▸ PROBLEM DESCRIPTION:
Pictures should be excluded; otherwise, copy every entry exactly.

Top of ENTRIES SUPPLIED

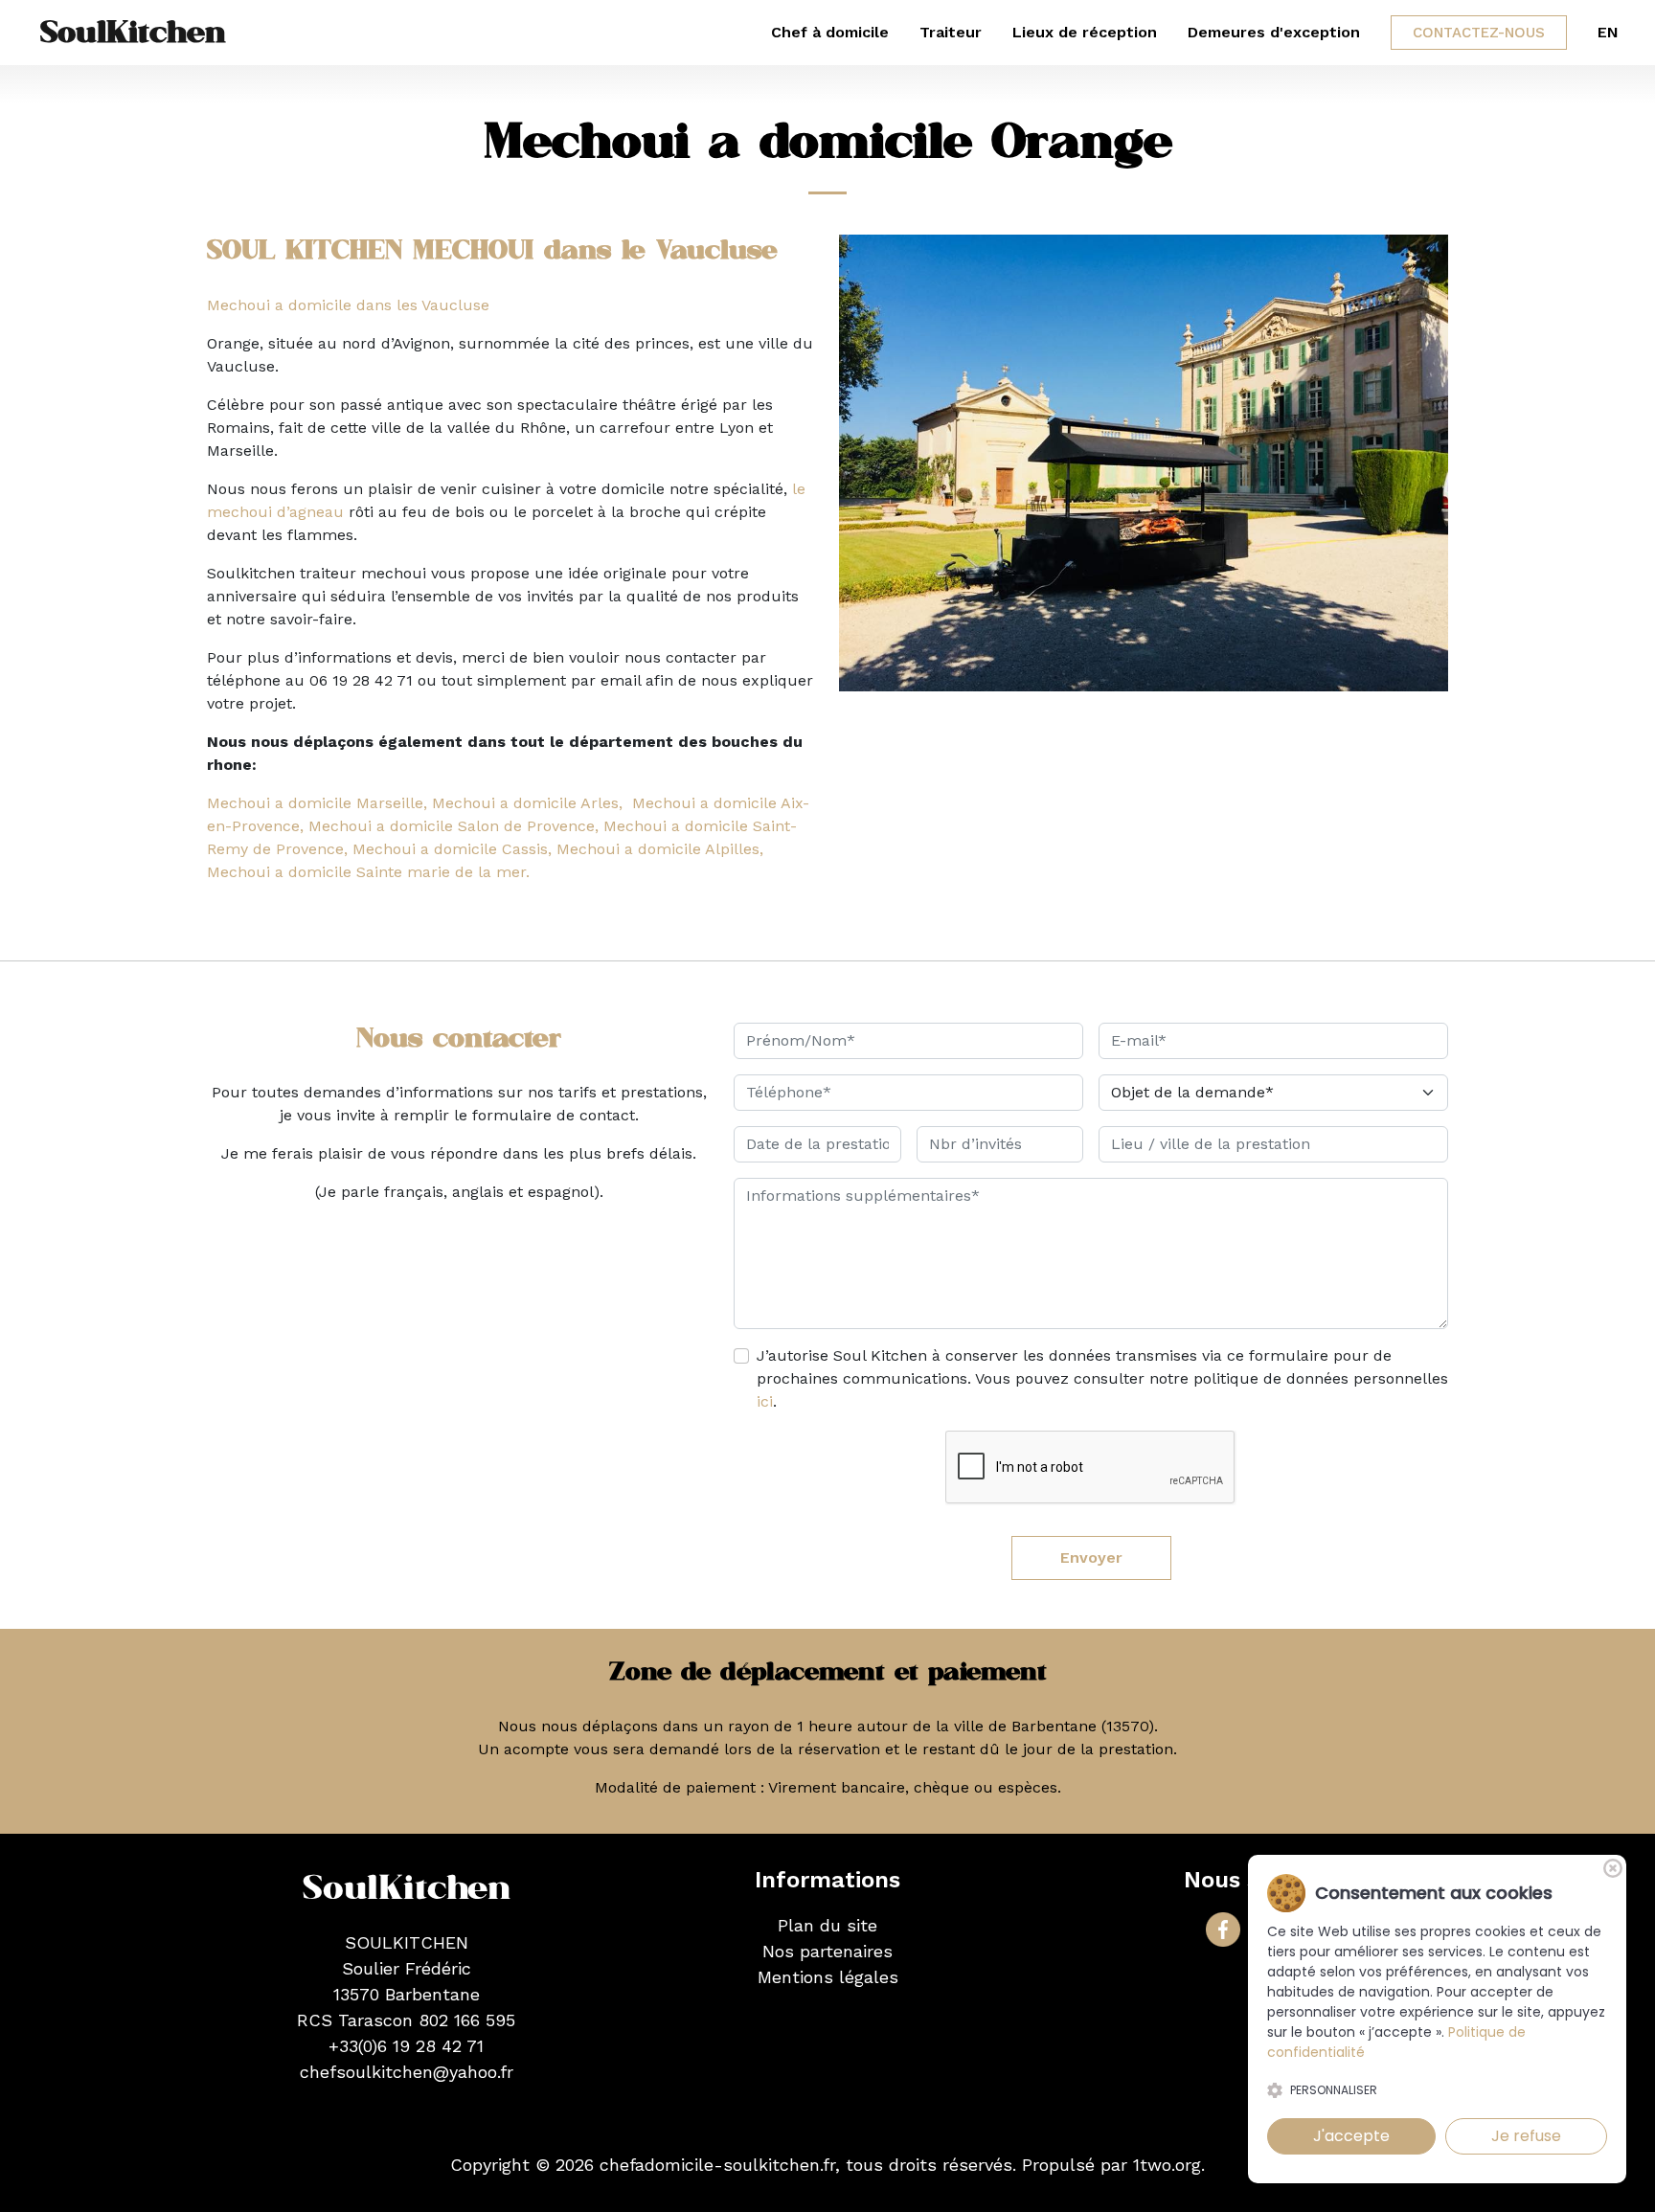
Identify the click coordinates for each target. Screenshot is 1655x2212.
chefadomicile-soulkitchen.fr (717, 2165)
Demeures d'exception (1274, 32)
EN (1608, 32)
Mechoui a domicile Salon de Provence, (453, 826)
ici (765, 1401)
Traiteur (950, 32)
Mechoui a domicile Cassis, (452, 849)
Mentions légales (828, 1977)
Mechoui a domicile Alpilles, (659, 849)
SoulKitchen (133, 32)
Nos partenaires (827, 1951)
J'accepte (1351, 2136)
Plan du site (827, 1925)
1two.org (1167, 2165)
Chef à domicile (830, 32)
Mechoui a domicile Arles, (527, 803)
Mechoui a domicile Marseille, (317, 803)
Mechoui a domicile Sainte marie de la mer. (368, 872)
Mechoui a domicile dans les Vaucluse (348, 305)
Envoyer (1091, 1557)
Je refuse (1526, 2136)
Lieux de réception (1084, 32)
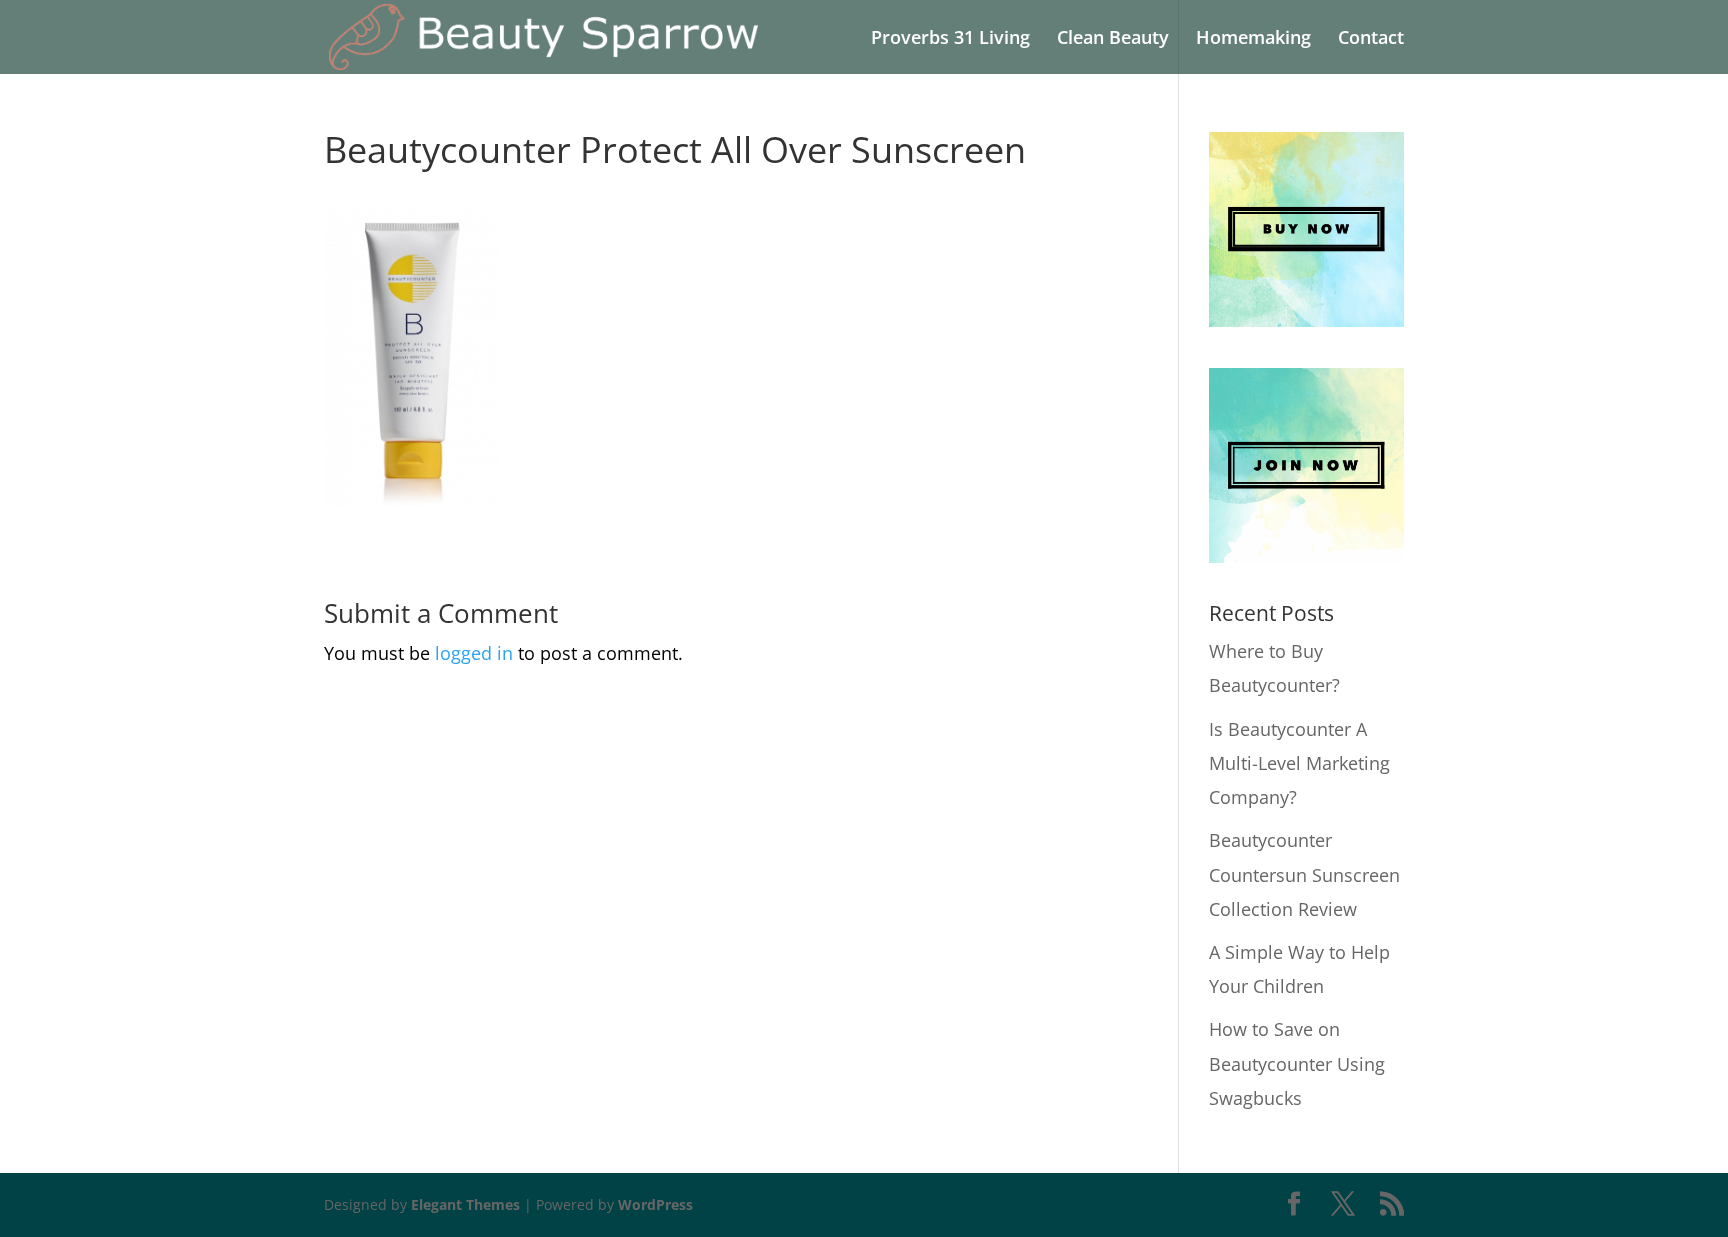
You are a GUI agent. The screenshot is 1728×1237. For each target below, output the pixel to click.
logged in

Bottom of ENTRIES SUPPLIED

▸ TASK ANSWER:
Identify the click coordinates for each target. Screenshot is 1655x2212.
chefadomicile-soulkitchen.fr (717, 2165)
Demeures d'exception (1274, 32)
EN (1608, 32)
Mechoui a domicile Salon de Provence, (453, 826)
ici (765, 1401)
Traiteur (950, 32)
Mechoui a domicile Cassis, (452, 849)
Mentions légales (828, 1977)
Mechoui a domicile Alpilles, (659, 849)
SoulKitchen (133, 32)
Nos partenaires (827, 1951)
J'accepte (1351, 2136)
Plan du site (827, 1925)
1two.org (1167, 2165)
Chef à domicile (830, 32)
Mechoui a domicile Arles, (527, 803)
Mechoui a domicile Marseille, (317, 803)
Mechoui a domicile Sainte marie de la mer. (368, 872)
Mechoui a domicile dans les Vaucluse (348, 305)
Envoyer (1091, 1557)
Je refuse (1526, 2136)
Lieux de réception (1084, 32)
You are a GUI agent. The screenshot is 1728×1237. For each target below, output the pixel to click.
logged in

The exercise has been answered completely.